Wstaliśmy wcześnie rano. A raczej ja wstałem. Kiedy wszedłem do pokoju Alissy, dziewczyna jeszcze spała. Zauważyłem w kącie jej niespakowaną od poprzedniego dnia walizkę. Sprawdziłem, co jest w środku, a następnie włożyłem do niej najpotrzebniejsze rzeczy. Wziąłem nasze bagaże i zaniosłem je do auta. Później stwierdziłem, że zrobię śniadanie. Nie chciałem jeszcze budzić Alissy. Pomyślałem, że potrzebuje snu, ponieważ najbliższe dni nie miały być dla niej dobre. Przygotowując posiłek, spojrzałem na zegar. Wybiła szósta rano. Bardzo wczesna pora, ale nie mogłem narzekać, jeśli wiedziałem, że podróż do Wiednia zajmie nam blisko dziewięć godzin.

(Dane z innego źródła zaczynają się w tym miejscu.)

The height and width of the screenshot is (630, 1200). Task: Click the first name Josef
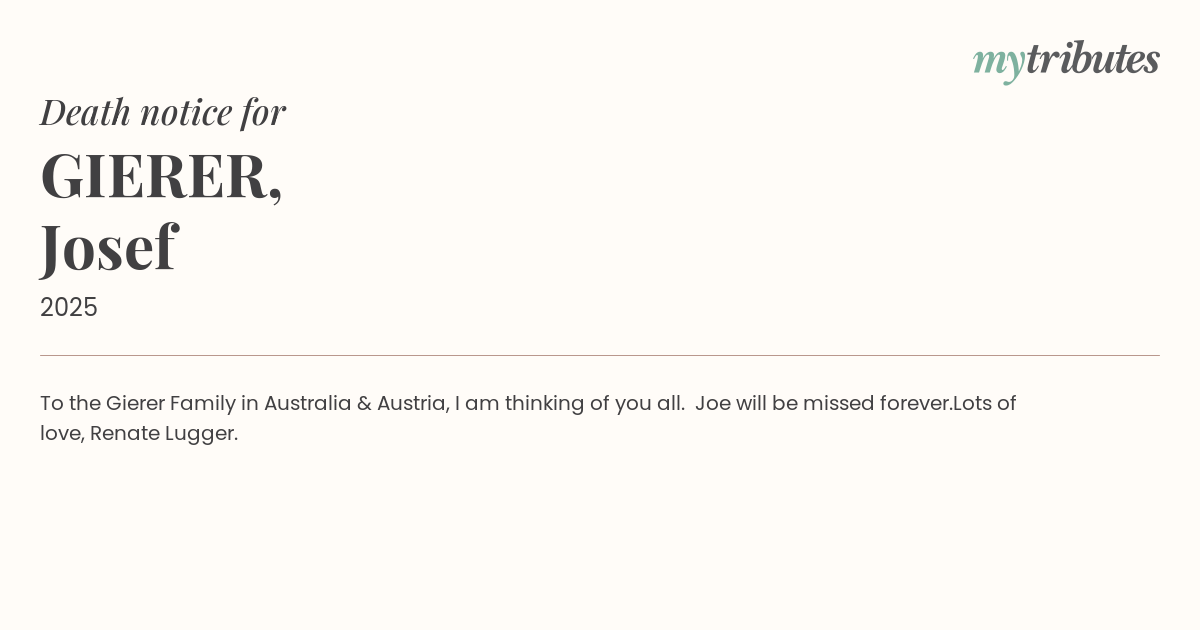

Tego dnia Ali miała spotkać się ze swoim bratem w więzieniu. Postanowiliśmy, że potem pozostaniemy w stolicy Austrii przez kilka dób, aby przy okazji zwiedzić to miasto. Zapowiadało się wspaniale.

Śniadanie stało przygotowane na barze. Wbiegłem po schodach na pierwsze piętro, przeskakując kilka stopni. Po cichu wszedłem do sypialni dziewczyny. Ali leżała na połowie łóżka. Położyłem się obok niej. Nasze nosy prawie się stykały. Wpatrywałem się w nią. Wyglądała tak słodko, że gdybym był czekoladką, tobym się roztopił. Po kilku minutach oparłem głowę na ręce i szepnąłem do jej ucha:

– Hej, kochanie. Wstajemy.

Nie zareagowała. Pocałowałem ją w usta.

– Skarbie, musisz wstać – powiedziałem cicho. – Bo inaczej nie dojedziemy do Wiednia.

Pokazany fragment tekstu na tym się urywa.